> DATA SHOWN
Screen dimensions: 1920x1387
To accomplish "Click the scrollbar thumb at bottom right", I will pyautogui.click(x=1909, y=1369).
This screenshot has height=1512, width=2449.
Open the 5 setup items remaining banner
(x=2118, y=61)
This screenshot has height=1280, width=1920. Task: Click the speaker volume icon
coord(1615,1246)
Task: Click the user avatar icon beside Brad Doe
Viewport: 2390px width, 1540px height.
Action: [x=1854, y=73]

> EXERCISE GOAL
Transcribe all entries exactly as they are given.

> TASK RESPONSE
Screen dimensions: 1920x1387
To accomplish "Click the scrollbar thumb at bottom right", I will pyautogui.click(x=1909, y=1369).
This screenshot has height=1512, width=2449.
Open the 5 setup items remaining banner
(x=2118, y=61)
This screenshot has height=1280, width=1920. Task: Click the speaker volume icon
coord(1615,1246)
Task: Click the user avatar icon beside Brad Doe
Viewport: 2390px width, 1540px height.
Action: [x=1854, y=73]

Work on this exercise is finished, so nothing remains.